| Biome | Mean Annual Temperature | Annual Rainfall | Key Characteristics |
|---|---|---|---|
| Tropical Rainforest | 25–30 °C (no cold season) | >200 cm | Highest biodiversity; multi-layered canopy; epiphytes |
| Tropical Savanna | 24–29 °C | 50–130 cm (seasonal) | Grassland with scattered trees; distinct wet/dry seasons |
| Desert | Highly variable (−5 to 45 °C) | <25 cm | Extreme temperature fluctuation; xerophytes; CAM plants |
| Chaparral (Mediterranean) | 15–20 °C | 25–75 cm (winter rain) | Shrubby vegetation; fire-adapted; drought-resistant |
| Temperate Grassland | −10 to 30 °C | 25–75 cm | Fertile soils (mollisols); bison/prairie ecology; no trees |
| Temperate Deciduous Forest | −5 to 25 °C | 75–150 cm | Seasonal leaf-shedding; distinct four seasons; oak, maple |
| Boreal Forest (Taiga) | −10 to 15 °C | 40–100 cm | Coniferous trees (spruce, fir); long winters; permafrost edge |
| Tundra | −15 to 5 °C | <25 cm | Permafrost; low-growing plants; no trees; short summer |
NEET Key Pattern: Moving from equator to poles: Tropical RF → Savanna → Desert/Grassland → Deciduous Forest → Taiga → Tundra. Rainfall decreases and temperature range increases.
| Cue Column | Notes Column |
|---|---|
| What are abiotic factors? | Non-living physical and chemical components of the environment that govern organism distribution and abundance. |
| 4 most important | Temperature (most ecologically relevant — affects enzyme kinetics); Water (limits productivity in deserts); Light (photoperiod controls flowering, migration, reproduction); Soil (pH, minerals, grain size determine plant communities) |
| Why is temperature #1? | Affects ALL biochemical reactions via enzyme kinetics. rule: metabolic rate doubles for every 10°C rise.

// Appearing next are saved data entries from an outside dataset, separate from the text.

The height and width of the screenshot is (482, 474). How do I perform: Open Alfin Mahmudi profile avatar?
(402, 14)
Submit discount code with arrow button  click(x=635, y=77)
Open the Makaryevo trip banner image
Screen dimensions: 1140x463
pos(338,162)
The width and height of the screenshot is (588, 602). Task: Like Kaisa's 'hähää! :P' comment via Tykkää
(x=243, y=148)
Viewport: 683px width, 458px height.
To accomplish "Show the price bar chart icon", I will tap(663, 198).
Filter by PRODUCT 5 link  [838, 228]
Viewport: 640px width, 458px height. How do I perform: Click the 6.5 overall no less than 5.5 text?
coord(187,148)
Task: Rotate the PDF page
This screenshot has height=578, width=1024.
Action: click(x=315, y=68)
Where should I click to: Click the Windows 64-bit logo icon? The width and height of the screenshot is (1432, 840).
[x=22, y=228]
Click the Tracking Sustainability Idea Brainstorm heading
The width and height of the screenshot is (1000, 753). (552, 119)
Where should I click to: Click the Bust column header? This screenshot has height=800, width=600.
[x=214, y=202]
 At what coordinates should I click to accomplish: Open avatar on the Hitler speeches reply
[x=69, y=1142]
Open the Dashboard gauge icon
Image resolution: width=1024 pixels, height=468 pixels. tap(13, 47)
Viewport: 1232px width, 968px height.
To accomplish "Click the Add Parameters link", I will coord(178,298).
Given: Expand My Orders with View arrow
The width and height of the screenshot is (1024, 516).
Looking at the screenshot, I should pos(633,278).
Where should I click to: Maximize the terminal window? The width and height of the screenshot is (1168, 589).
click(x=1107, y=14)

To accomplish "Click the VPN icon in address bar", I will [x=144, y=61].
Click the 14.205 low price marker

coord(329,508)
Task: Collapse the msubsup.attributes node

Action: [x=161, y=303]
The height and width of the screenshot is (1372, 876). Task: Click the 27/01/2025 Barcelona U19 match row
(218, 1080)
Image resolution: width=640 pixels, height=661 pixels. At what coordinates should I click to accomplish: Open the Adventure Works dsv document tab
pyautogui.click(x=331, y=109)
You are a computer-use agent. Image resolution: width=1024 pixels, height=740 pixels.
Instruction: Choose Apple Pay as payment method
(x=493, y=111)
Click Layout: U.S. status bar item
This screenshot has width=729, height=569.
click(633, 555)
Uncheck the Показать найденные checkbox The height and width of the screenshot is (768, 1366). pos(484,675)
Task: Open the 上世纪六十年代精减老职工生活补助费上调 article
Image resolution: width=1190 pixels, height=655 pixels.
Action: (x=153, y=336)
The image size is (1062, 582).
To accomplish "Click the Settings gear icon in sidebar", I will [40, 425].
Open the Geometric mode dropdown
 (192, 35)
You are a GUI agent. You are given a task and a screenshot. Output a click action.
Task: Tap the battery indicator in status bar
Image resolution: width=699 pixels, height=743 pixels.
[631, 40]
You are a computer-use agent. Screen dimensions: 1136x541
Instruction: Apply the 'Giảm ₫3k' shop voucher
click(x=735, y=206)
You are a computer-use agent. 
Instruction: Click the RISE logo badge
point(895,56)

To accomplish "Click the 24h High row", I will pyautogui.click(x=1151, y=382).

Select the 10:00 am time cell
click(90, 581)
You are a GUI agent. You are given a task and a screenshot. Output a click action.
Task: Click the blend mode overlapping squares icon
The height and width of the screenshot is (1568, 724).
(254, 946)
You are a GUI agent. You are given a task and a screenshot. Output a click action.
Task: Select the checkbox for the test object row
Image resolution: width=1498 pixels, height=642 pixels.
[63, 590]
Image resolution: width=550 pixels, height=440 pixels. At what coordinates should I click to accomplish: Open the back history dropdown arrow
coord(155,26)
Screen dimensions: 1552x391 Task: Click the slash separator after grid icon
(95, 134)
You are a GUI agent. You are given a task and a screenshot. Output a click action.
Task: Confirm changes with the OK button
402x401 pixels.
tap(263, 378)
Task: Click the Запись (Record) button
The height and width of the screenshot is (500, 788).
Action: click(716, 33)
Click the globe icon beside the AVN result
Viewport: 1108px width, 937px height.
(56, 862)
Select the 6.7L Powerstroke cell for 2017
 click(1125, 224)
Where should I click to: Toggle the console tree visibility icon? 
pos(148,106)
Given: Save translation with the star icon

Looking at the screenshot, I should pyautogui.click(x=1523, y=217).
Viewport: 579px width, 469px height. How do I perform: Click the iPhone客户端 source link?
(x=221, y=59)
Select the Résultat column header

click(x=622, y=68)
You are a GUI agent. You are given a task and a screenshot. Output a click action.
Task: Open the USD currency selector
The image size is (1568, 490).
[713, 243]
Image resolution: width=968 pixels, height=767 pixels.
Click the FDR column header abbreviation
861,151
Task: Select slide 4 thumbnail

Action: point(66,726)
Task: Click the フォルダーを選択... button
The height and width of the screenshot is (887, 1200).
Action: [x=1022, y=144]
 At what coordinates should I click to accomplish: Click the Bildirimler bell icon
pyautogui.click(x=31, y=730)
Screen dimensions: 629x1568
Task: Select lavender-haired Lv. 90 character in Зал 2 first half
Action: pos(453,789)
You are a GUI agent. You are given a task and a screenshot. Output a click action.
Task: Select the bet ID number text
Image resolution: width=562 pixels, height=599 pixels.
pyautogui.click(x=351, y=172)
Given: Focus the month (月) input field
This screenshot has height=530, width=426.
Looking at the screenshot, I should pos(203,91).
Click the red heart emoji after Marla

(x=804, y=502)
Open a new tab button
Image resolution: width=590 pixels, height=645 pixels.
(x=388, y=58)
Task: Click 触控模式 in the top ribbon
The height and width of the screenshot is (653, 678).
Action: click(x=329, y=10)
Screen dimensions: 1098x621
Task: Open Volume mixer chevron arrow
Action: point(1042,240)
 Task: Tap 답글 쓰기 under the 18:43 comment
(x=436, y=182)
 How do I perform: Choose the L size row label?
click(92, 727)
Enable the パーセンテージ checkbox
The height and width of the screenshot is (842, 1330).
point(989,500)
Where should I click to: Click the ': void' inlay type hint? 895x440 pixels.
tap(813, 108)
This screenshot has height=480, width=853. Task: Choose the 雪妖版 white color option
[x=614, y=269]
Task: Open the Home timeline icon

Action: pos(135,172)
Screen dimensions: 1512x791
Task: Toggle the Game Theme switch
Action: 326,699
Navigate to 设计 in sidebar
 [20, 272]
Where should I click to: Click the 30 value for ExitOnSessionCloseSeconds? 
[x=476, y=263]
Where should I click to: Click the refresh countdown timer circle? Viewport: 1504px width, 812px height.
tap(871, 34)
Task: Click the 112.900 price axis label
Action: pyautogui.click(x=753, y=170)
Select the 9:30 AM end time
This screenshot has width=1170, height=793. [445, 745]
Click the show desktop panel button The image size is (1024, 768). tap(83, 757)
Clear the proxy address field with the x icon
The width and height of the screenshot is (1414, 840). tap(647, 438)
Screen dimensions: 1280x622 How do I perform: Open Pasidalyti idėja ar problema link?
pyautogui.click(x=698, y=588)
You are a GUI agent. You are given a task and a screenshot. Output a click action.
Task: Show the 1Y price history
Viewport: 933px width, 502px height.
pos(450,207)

Determines species distribution limits. |
| 4 response strategies | Regulators — maintain homeostasis (mammals, birds); Conformers — internal conditions fluctuate with environment (fish, reptiles); Migrants — move to favourable habitat (migratory birds); Suspend — dormancy (hibernation/aestivation/diapause) |
| Hibernation vs. Aestivation vs. Diapause | Hibernation = winter cold; Aestivation = summer heat/drought; Diapause = developmental arrest (zooplankton, insects) triggered by specific cues |
| NEET traps | 1. Temperature vs. water as "most important" — answer is TEMPERATURE. 2. Confusing hibernation (winter) with aestivation (summer). |
Summary (bottom): Abiotic factors set the ecological "rules." Temperature dominates because it controls enzyme function across all life. Organisms respond using four strategies — regulation (most energy-costly), conformity (most common), migration, or dormancy.